Later, when there wasn’t enough room for more dead people, the graves were unburied to burn the bodies or to bring old bones back to families to make room for newly deceased. As they were digging up old bodies, the townspeople realized that some of the men must have been alive, what with all the scratch marks etched into the wood of the coffin itself. So, instead of just checking the drunk guy’s pulse like a normal person would do, someone came up with an idea that, whenever they buried “dead” people, they would first tie a string around their wrist, which led up through the earth onto a wooden pole where a bell hung.

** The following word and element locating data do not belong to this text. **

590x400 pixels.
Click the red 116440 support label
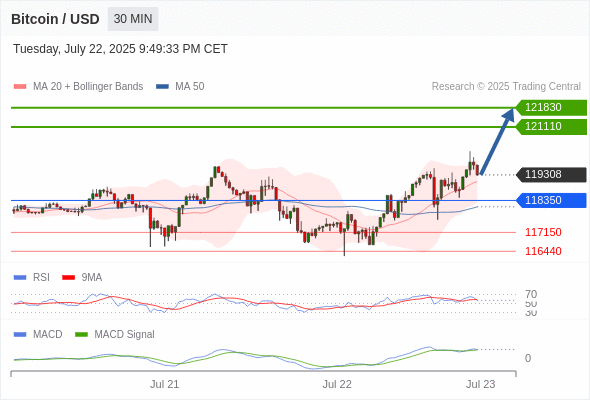[543, 251]
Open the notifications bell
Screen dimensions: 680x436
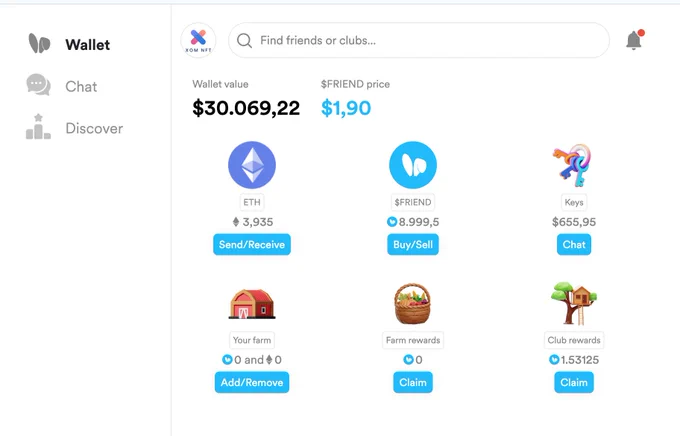634,40
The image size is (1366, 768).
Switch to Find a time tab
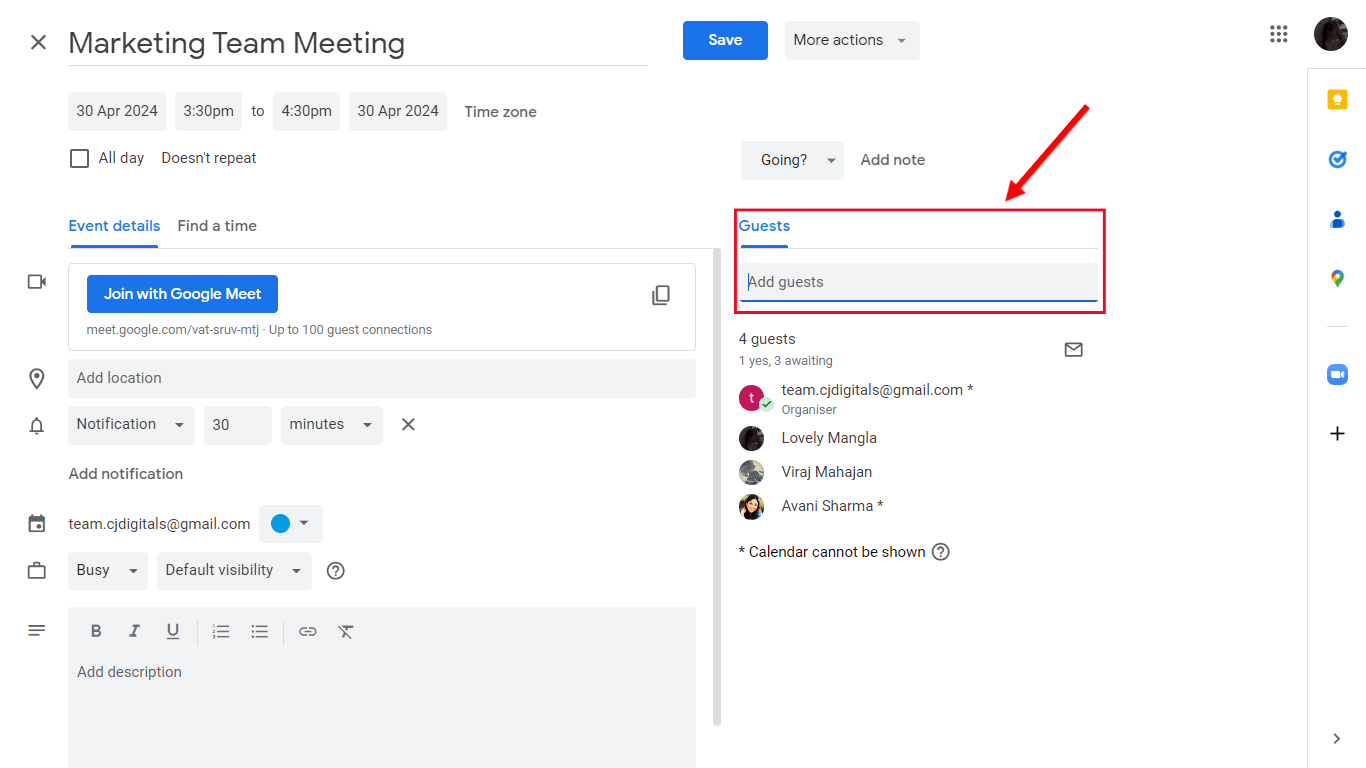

This way, when the drunk guy finally came to, he would start to move, and the string would ring the bell and the graves keeper would hear it in time to dig him up. And wallah! We’ve got, “Saved by the bell.“
Again, long ago, back when “all the kings horses and all the kings men” were still around, people lived in houses that, today’s Home Inspection companies would frown upon, usually thatched together and made of straw and hay. The best place to get warm if you’re a chilly cat or dog, was literally up in the ceiling and roof, which on stormy nights, could get pretty slick and therefore dangerous. I’ll let you do the math with “It’s raining cats and dogs.”
Most people’s houses consisted of a dirt floor, and anyone who could afford anything better, was considered rich. That’s how we get, “Dirt poor.”
When cooking, people didn’t get to eat meat much. Usually it was old vegetables, but occasionally they could find a way to get pork, and here comes, “Bring home the bacon.” Also, most families ate from a pot that they had held over a fire or stove, that would cook their veggies-and sometimes meat-during the day, and at night they would let it cool, still hanging there. The next morning they would wake up and throw more veggies into their leftovers, and heat it up for breakfast. This would go on day and night, constantly adding new food to old food. And that’s, “Peas porridge hot, peas porridge cold, peas porridge in the pot nine days old.”